CM 10.1 - remove login terminal type prompt 2

[wallot]

Morning folks

When logging into CM 10.1.3.1 via the CLI, the system is prompting for a terminal selection type. We need to remove that prompt because the security scanning software cannot defeat the prompt causing a login failure.

Seems like I knew the answer to this but haven't had the issue for so long I forgot what the answer may be.

Thanks!

 

[wallot]

Need to remove this prompt "Enter your terminal type (i.e., xterm, vt100, etc.) [vt100]=>

 

[AvayaTier3]

you are getting that from linux bash default system profile for logins. They all use this.
send a CR Carriage Return and the type defaults to vt100 and will then return a linux prompt



A great teacher does not provide answers, but methods to teach others "How and where to find the answers"

bsh

49 years Bell, AT&T, Lucent, Avaya
Tier 3 for 39 years and counting
[URL unfurl="true"]http://bshtele.com[/url]

 

[wallot]

Thanks, I know where it comes from but for the DoD, we have to disable or remove it so the scan tools can login. It's been a while since I worked this area and I know there's a way to remove it but have lost that knowledge

 

[AvayaTier3]

Only root could modify system files that control this.
The system file that controls this, if modified would need to set a terminal type.
It works this way to make access flexible for any terminal type.
To change this would break this flexibility for the system.

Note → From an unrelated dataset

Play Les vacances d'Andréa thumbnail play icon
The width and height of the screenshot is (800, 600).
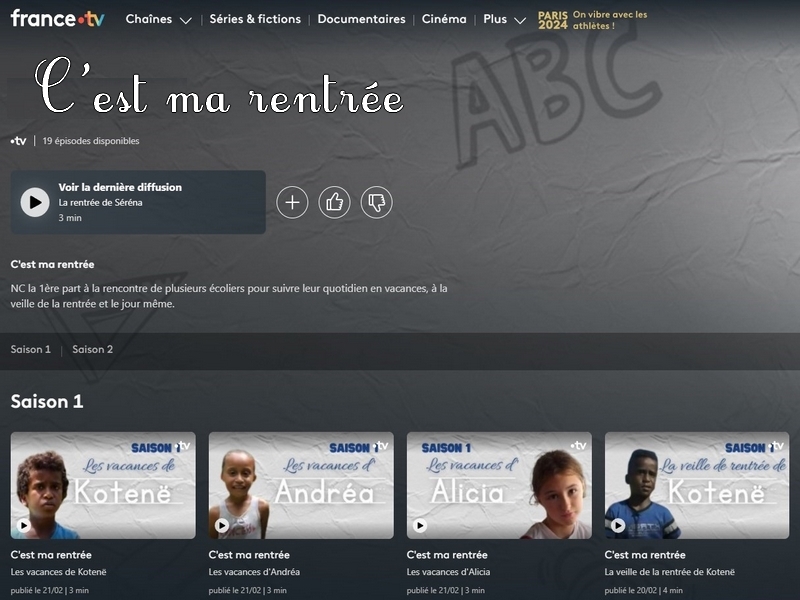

If this is a requirement for DOD and JITC a special login could be used for scan tools
that could possibly be modified for all JITC loads and all DOD systems.
Request may be considered by Avaya.

Have the scan tool modified to send a carriage return after the password.
login, password, carriage return or vt100 and carriage return.

login: dadmin
Password: xxxxxxxx
Enter your terminal type (i.e., xterm, vt100, etc.) [vt100]=>
dadmin@s8700a> echo $TERM
vt100
dadmin@s8700a> export TERM=4410
dadmin@s8700a> echo $TERM
4410
dadmin@s8700a>



A great teacher does not provide answers, but methods to teach others "How and where to find the answers"

bsh

49 years Bell, AT&T, Lucent, Avaya
Tier 3 for 39 years and counting
[URL unfurl="true"]http://bshtele.com[/url]

 

[wallot]

Thanks,

After all the years, they have not added that feature in the scan tools. We'll keep looking.

 

[jimbojimbo]

If it is a Military requirement, you should be able to find it in the MUDG documentation.

 

[AvayaTier3]

It may be possible to modify for a login used by scan software if the login
is not used for anything else.

A great teacher does not provide answers, but methods to teach others "How and where to find the answers"

bsh

49 years Bell, AT&T, Lucent, Avaya
Tier 3 for 39 years and counting
[URL unfurl="true"]http://bshtele.com[/url]

 

[dialtonebone]

The scan tool would normally be programmed to deal with this -- working it the other direction is a bit odd and makes me wonder if the tool is any good. Modifying the files needed would be very difficult and put the system in a ambiguous state of support if it's not something documented already by a MUDG or other supporting doc.

 

[wallot]

The solution is to add a RHEL user rather than a CM user with useradd. Thanks!

 

[wallot]

Setup Configuration for SCC SCAP Scans in Avaya Communication Manager

- Create RHEL user (not CM) like scap or scan - useradd <user name>
- set password for new user = passwd <user name>
- in CM CLI, su - root - enter root password
- vi /etc/ecs.conf
* Without the next 2 lines, the sshd_config may revert "PasswordAuthentication yes" back to "no" before a scan is completed
- do "/CustomSSHFiles" and enter
- edit CustomSSHFiles to enabled and save - esc :wq
- vi /etc/ssh/sshd_config
- go down about 14 lines and set "PasswordAuthentication yes" - save edit - esc :wq.
- restart sshd service = /bin/systemctl restart sshd.service

Add a host to the SCC SCAP compliance Checker as you normally would.

 

[dialtonebone]

@wallot - thank you for sharing your solution.